SQL Server Style Wildcard Matching

TFB_PLC

Rate me:

4.20/5 (4 votes)

17 Jun 2010CPOL4 min read

30.2K

123

Match SQL Server style wildcards in client code

Download source code - 19.19 KB

Introduction

I was asked to highlight fields in a CListCtrl that matched part of the SQL filter used to retrieve the records. Rather than hit the database multiple times for each potentially matching filter criteria, it seemed like the neatest solution would be to record the LIKE patterns and match them on the client for each row in the list. This code is the implementation of this idea.

Background

Of course, you could convert the LIKE syntax into regex syntax and run it through your favourite regex engine, but to do this well requires careful tokenisation of the pattern anyway (C style escapes are not supported by SQL Server, for example), so why not just write a class to do the whole job?

As I had written a lexer generator class already, I had a code base to work from and, in fact, just needed to vastly simplify what I had already written.

The first task is to tokenise the wildcard pattern. SQL Server supports '%' for zero or more repetitions of any character, '_' for any single character, and character ranges which can be optionally negated, e.g., [a-z], [^0-9].
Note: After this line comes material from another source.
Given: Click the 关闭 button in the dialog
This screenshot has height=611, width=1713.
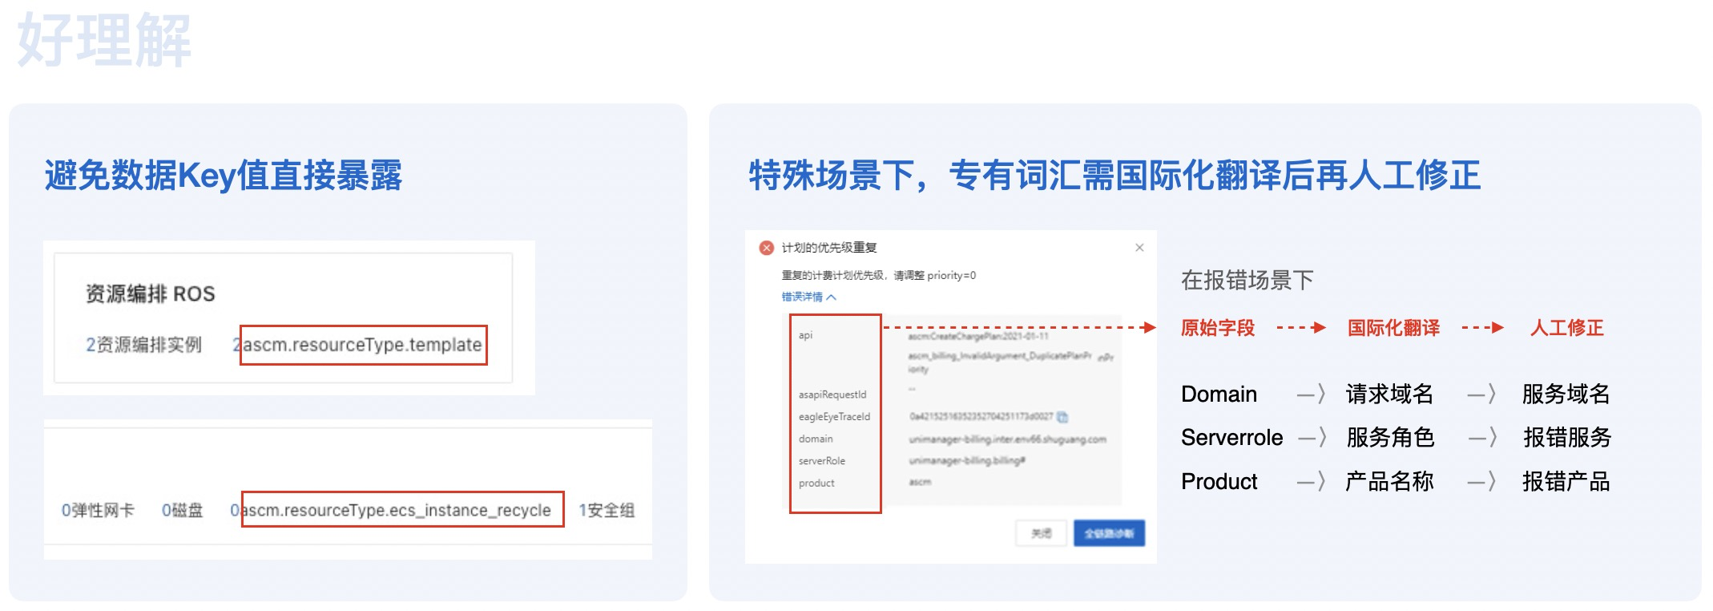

The following code tokenises the wildcard:

C++

enum e_Token {eEOF, eZeroOrMore, eAny, eCharSet};

typedef basic_string_token<CharT> string_token;

static e_Token next(const CharT * &curr_, const CharT *end_,
    string_token &chars_, const bool icase_,
    const std::locale &locale_)
{
    e_Token eToken = eCharSet;

    if (curr_ >= end_) return eEOF;

    switch (*curr_)
    {
    case '%':
#if defined _MSC_VER && _MSC_VER <= 1200
        chars_._charset.erase();
#else
        chars_._charset.clear();
#endif
        chars_._negated = true;
        eToken = eZeroOrMore;
        break;
    case '_':
#if defined _MSC_VER && _MSC_VER <= 1200
        chars_._charset.erase();
#else
        chars_._charset.clear();
#endif
        chars_._negated = true;
        eToken = eAny;
        break;
    case '[':
        charset(curr_, end_, chars_, icase_, locale_);
        chars_.remove_duplicates();
        chars_.normalise();
        break;
    default:
        if (icase_ && (std::isupper(*curr_, locale_) ||
            std::islower(*curr_, locale_)))
        {
            const CharT upper_ = std::toupper(*curr_, locale_);
            const CharT lower_ = std::tolower(*curr_, locale_);

            chars_._charset = upper_;
            chars_._charset += lower_;
        }
        else
        {
            chars_._charset = *curr_;
        }

        chars_._negated = false;
        break;
    }

    ++curr_;
    return eToken;
}

As you can see, there is nothing earth shattering about the main tokenisation process, although the charset processing gets more involved. In a regex implementation, this routine is far more complex!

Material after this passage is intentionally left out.